Do we look to our parents -- the Baby Boomers who found themselves denouncing the ideals their parents had fought to save?

I remember the sound of F-14s flying over Manhattan as I walked with my friends to 125th Street to take the train home on Sept. 11, three years ago. I remember the silence of the stuffy car and the sight of grayish smoke hovering above the Met Life building as the train banked over the Harlem River.

I remember the washed-out, pale expressions of Americans who realized the fragility of a prosperous future in the face of a present that had suddenly become tangibly violent.

It has since become hard to remember a time when the Twin Towers were reflected in the Hudson. Impossibly tall. The metallic silver that stood out so vividly against a black November sky. The images of their collapse have become part of the perpetual present, a constant reminder of what seemed then to be the demolition of the heart of America. But on the night of Sept. 10, how many people yet looked at the towers and could have imagined a time when they would not be there.

The trick is to not allow the recent past to become the entire past. Too much victory, defeat, success, failure, love and hate lie on either side of the wall that Sept. 11 has become. One must refuse to accept the notion that an act of terrorism alone will necessarily redefine the shape of this generation -- that we will be imprisoned by our promise to "never forget."

After all, there is a difference between "remembering" and "not forgetting." The latter implies a kind of resigned, teary-eyed surrender to a single tragedy of the past -- an inability to avoid the shadow it casts on the present. It focuses solely on the catastrophic singularity, while ignoring the context that proceeds and (perhaps more importantly) precedes it.

The act of remembering demands active awareness of the causes and effects of events that often seem isolated in the blurry vision of the past. Remembering implies understanding of past events as they fit into the context of all history. We remember grieving. We remember our sadness, our shock and our disbelief.

We move on, but not without a new perspective on the present.

An act of remembering establishes history as simultaneously separate from, and integral to, the shaping of the present.

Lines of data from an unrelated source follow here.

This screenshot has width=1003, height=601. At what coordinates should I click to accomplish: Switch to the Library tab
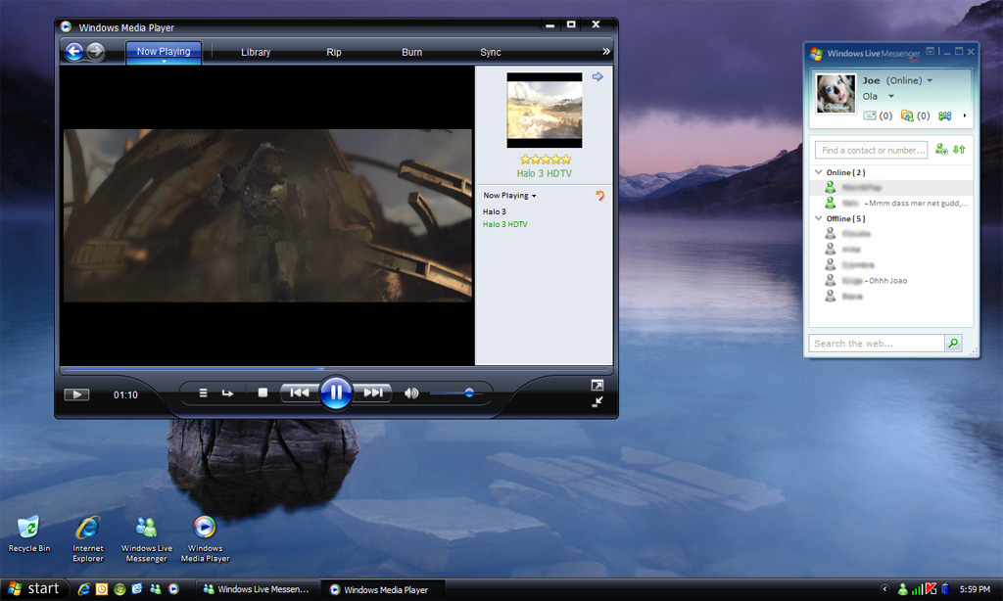pyautogui.click(x=256, y=52)
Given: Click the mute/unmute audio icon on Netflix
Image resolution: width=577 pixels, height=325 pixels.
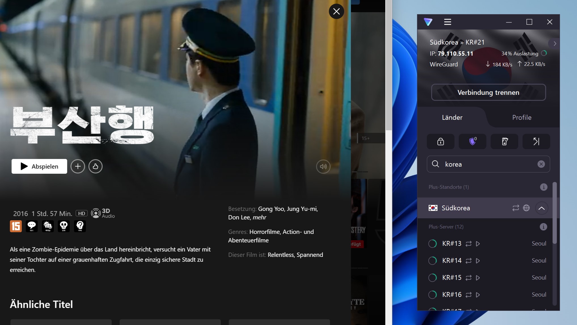Looking at the screenshot, I should pyautogui.click(x=323, y=166).
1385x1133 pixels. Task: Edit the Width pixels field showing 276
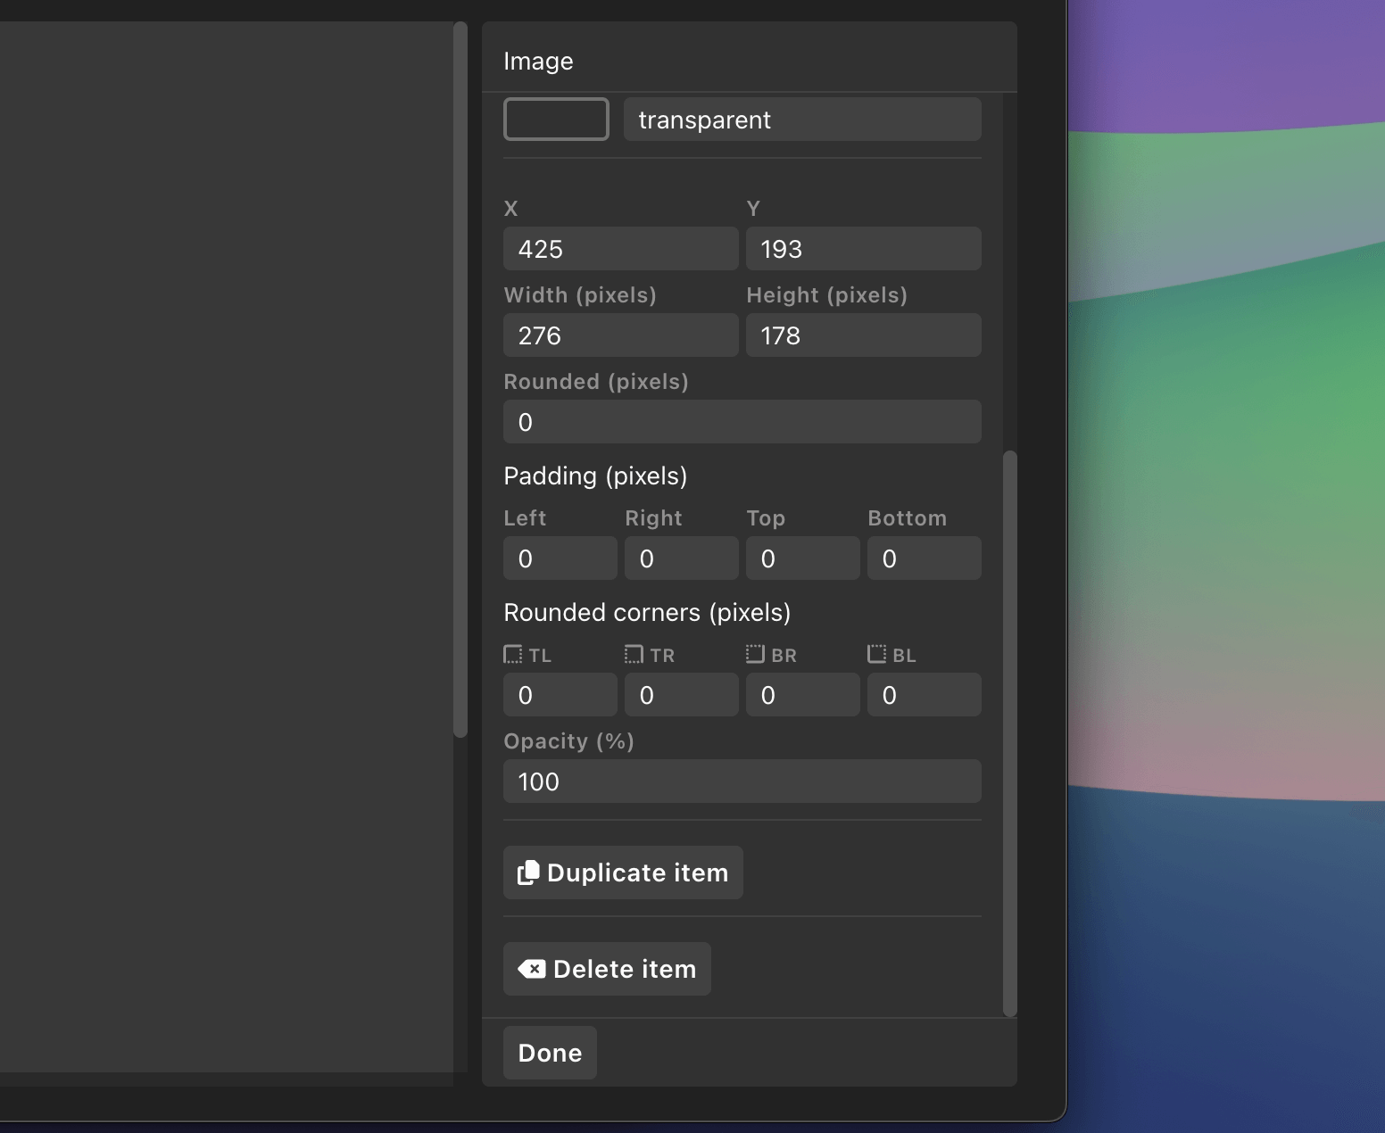[619, 335]
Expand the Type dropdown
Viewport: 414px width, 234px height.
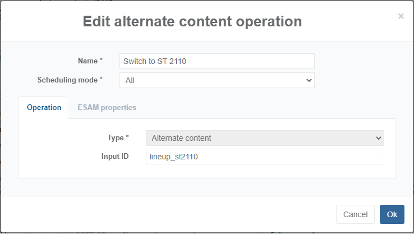265,138
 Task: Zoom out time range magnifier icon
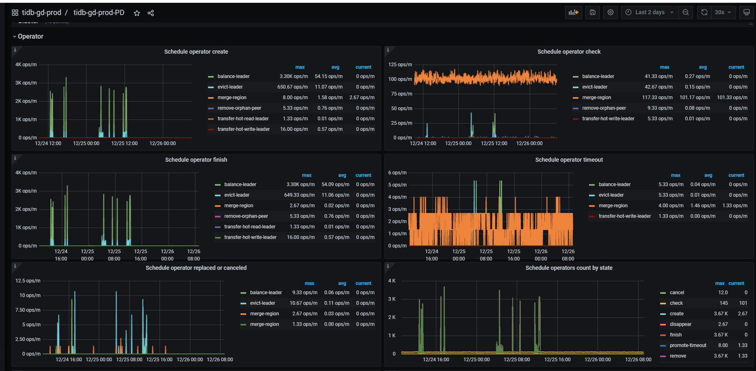tap(686, 13)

It is the telling of the past's stories from the clearest possible present perspective.

Will we ever be free from the lenses of the present in our viewing of the past? Of course not. But it is reinterpretation itself that allows memory to play a role in the decisions of the present.

No question, today's election determines the course of this country for the next four years. More than likely, America will feel its effects for much longer.

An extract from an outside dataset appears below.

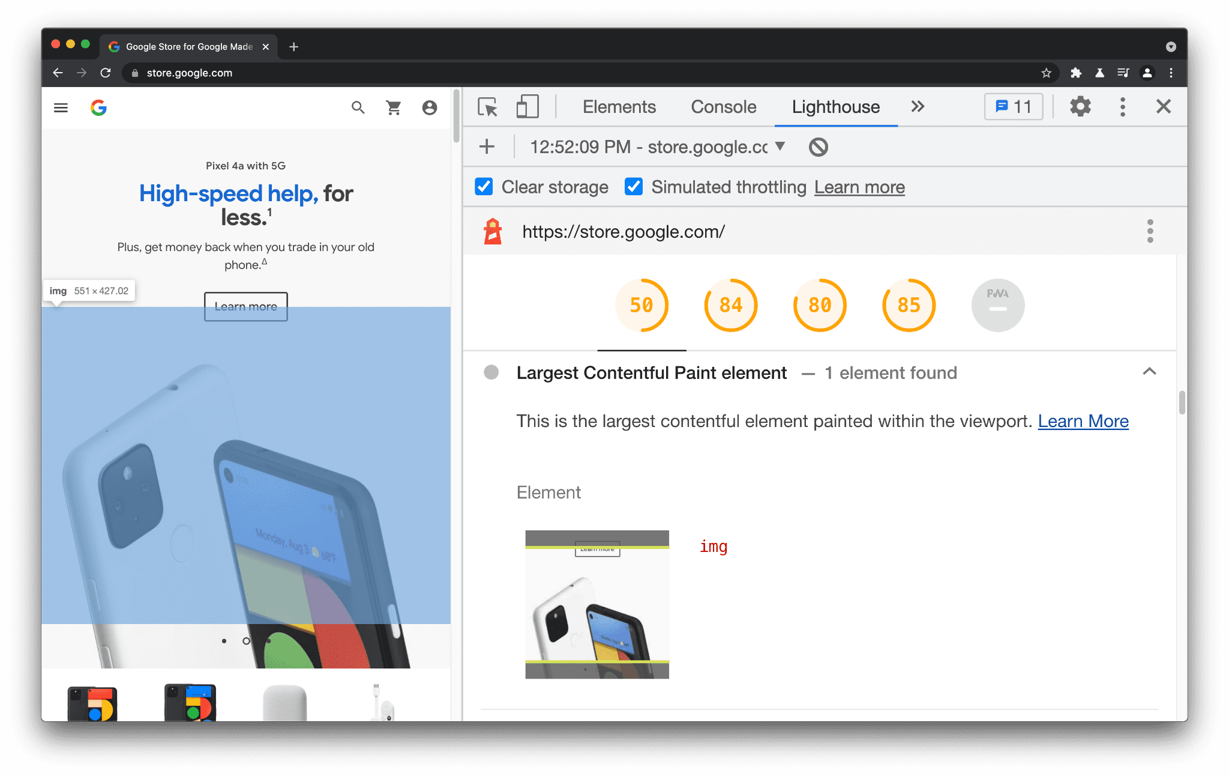Viewport: 1229px width, 776px height.
Task: Click the no-entry icon next to URL
Action: coord(818,147)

I won't get on the stump for either candidate. To do so would be to undermine the much more important sentiment. No matter the result of today's election, America must reestablish a clear understanding of the past. A vision of America's future has never relied so much on foresight as hindsight.

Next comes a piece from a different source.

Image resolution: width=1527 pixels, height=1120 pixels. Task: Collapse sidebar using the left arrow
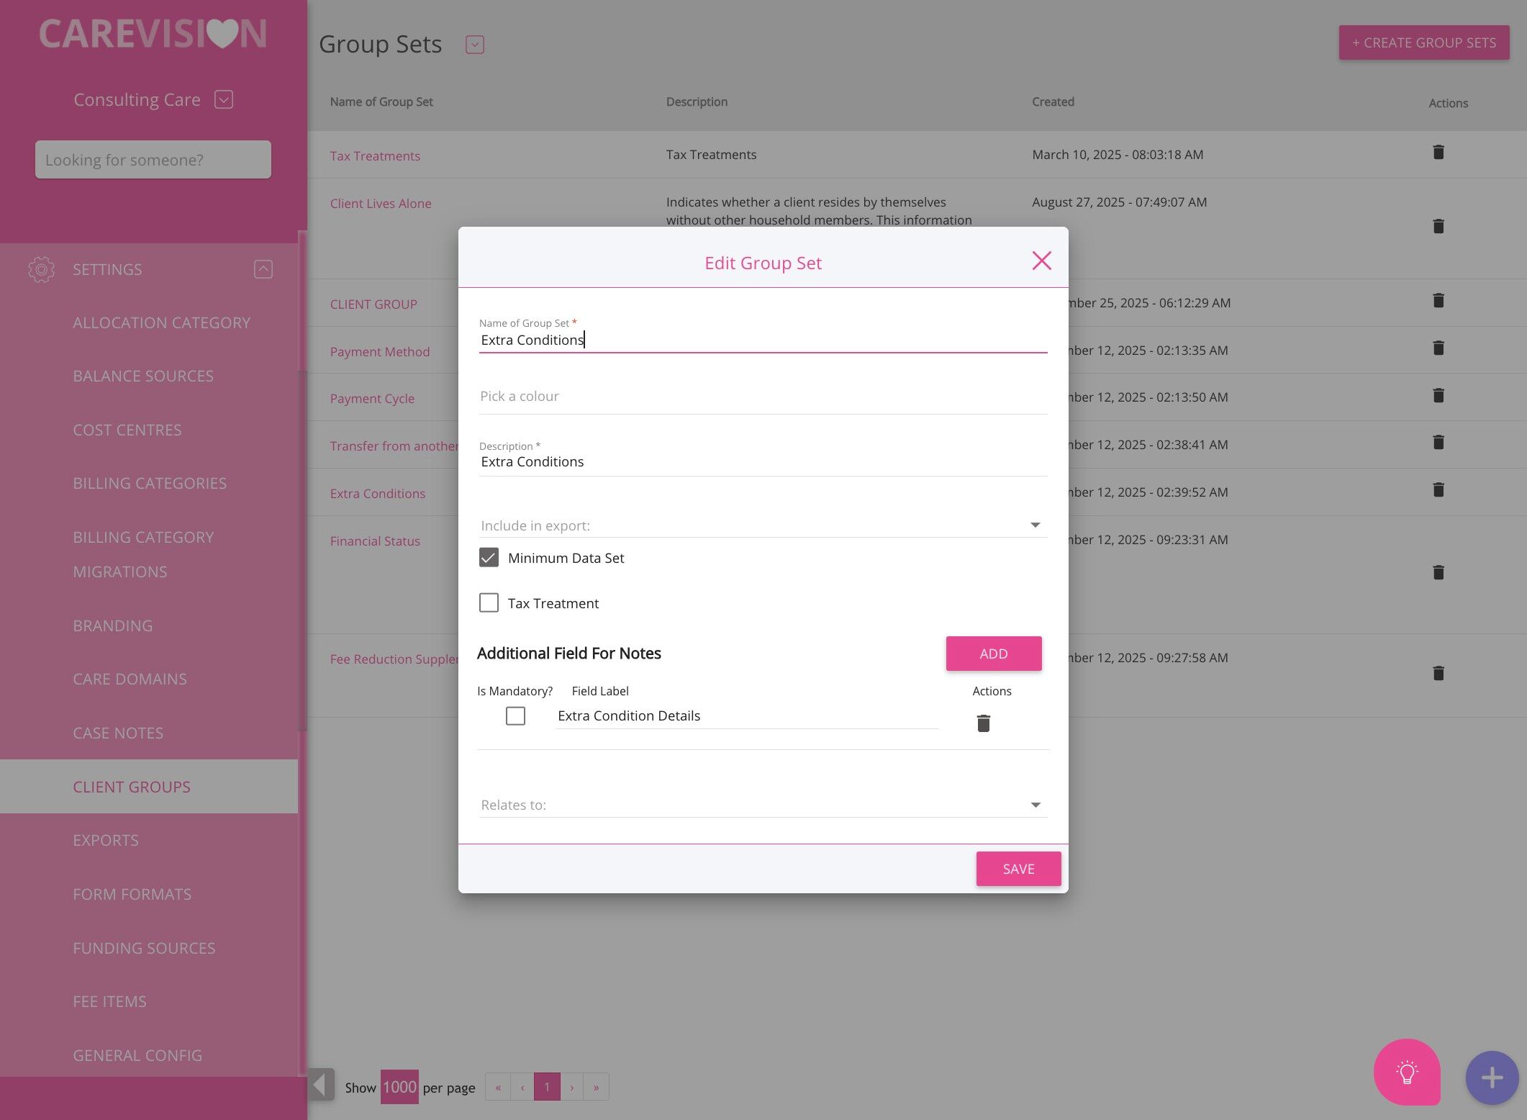321,1085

Election Day, in all the ideals it looks to embody, is ostensibly an effort to stave off the darkness of the unknown future. To magically determine the direction of the next four years by punching a few chads or flipping a few levers.

Ultimately, voting is kind of like using a Mag-Lite to futilely peer into the cosmic darkness of the universe -- a testament to the naïve but necessary belief that by latching onto someone with values similar to our own we can somehow ensure the propagation of our ideas, hopes, dreams, lives.

Democracy, in its purest form, looks to band together the collective Mag-Lites of a country's people and turn them into a unified halogen beacon.

Or, in the case of this election, the Mag-Lites of five or six states.

Though it is impossible to shed a clear light on the future, it is time for this generation to rethink its past. To reestablish consciousness of the days before Orange Alerts, Michael Moore and $2 subway fares. The responsibility to create for the future an understanding of America's past rests on the shoulders of the present.

So, Happy Election Day. Get out there with your buttons, stickers, donkey dolls and "W" masks. It's sure to be a close race, but by tomorrow we'll have a new president, and it will feel an awful lot like a new chapter in American history has begun.

Let's just not forget about all the ones that have preceded it.